О какой же любви пойдет речь? По кому, как говорится, я сходил с ума? По гимнастам из «Сокола», с Водмата и Табора, по танцовщикам из кафе «У Малисса», которых в свое время разогнала полиция, по всем без исключения активистам, интернированным и партизанам: по Борису Прелчу, Винко Почервину, Милану Смоле, Тоне Фрасу и Людвику Фрасу, Эди Рожичу и Павлу Балоху. Коммунистов я тоже любил. Любил пятерых конспираторов, которые собирались в кафе Ласана, что за химической фабрикой: Здравко Маркича, Радо Когоя, Фрица Бежана, Зорку Окретич и Тину Корошец. Любил приходских прихлебал из Салезианского дома и членов юношеских комитетов, которые позже стали белогардистами и домобранами[31]: Цирила Шкоберне и Метода Шкоберне, обоих Межнаров — Само и Бориса, Преков — Лойзе, Янеза и Йоже, а также младшего Прека, Павле. Я любил доносчиков, провокаторов из домобранов, неудавшихся студентов, Стане Коленча и Марко Селана, еще больше мне нравилась сестра Марко, барышня Мария. Я любил предателей словенского народа — Карла Шерая, Водника Янеза и Менарта Битежника по прозвищу Попугайчик, но любил и Франца Безлая по прозвищу Франт, который их ликвидировал. Я любил неприкаянного Ладо Рожича. Я любил итальянского солдата Марио Белардини, любил учителя итальянского языка из гимназии на Веговой улице, фашиста Луиджи Меласси, любил весь итальянский гренадерский офицерский хор из казармы На Полянах и одного безымянного итальянского солдата, по всей вероятности из Калабрии. Я любил трех солдатских потаскух: уличную девку Францку Тратарову, тех, что покрасивее, — высокомерных Милену Кракар и балерину Валерию.
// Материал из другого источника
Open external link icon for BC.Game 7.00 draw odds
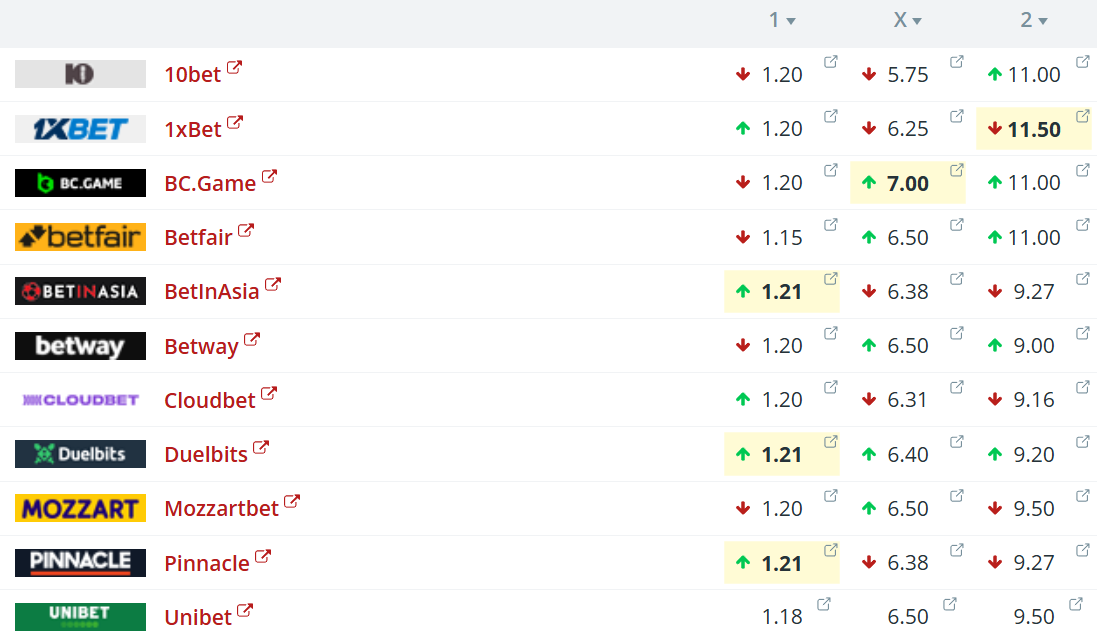 coord(956,171)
Почему я любил таких разных людей? Да потому, что был ребенком, чье сердце распахнуто настежь. Винко Почервина — просто оттого, что тысячу раз слышал, что и он любит меня, Здравко Маркича, за то, что, обладая, как пылкий коммунист, даром убеждать, уверял меня, что плотская любовь между девушкой и юношей не грех, а, наоборот, вершина союза мужчины и женщины; любил Милана Бассина: он был самым неловким причетником, господин Урбанек частенько во время обедни выгонял его из церкви, но ведь это был и самый одержимый футболист в Кодельево и в Зеленой Яме; Тоне Фраса — он имел смелость в любую минуту, где угодно закричать во весь голос: «Да здравствует Россия!»; Францку Тратарову — она так вдохновенно и неутомимо делала свое дело, что распутство походило на привычное самобичевание; итальянского солдата Марио Белардини — он сделал Марице Почкай самого красивого ребенка в Зеленой Яме, да еще подарил ей граммофон с пластинками, под которые все предместье плясало по праздникам; калабрийца — он был самым замухрышистым среди итальянских солдат, терпеливо ожидавших своей очереди к Францке, самый замызганный и самый терпеливый, впрочем, он так и не дождался своего. А почему я любил Эди Рожича, Цирила Шкоберне, Бориса Прелча и Милену Кракар, этих четверых больше всех, почему я любил их, я и сам не знаю.
31
Участники контрреволюционного движения, возникшего в Югославии во время второй мировой войны и возглавлявшегося католической церковью.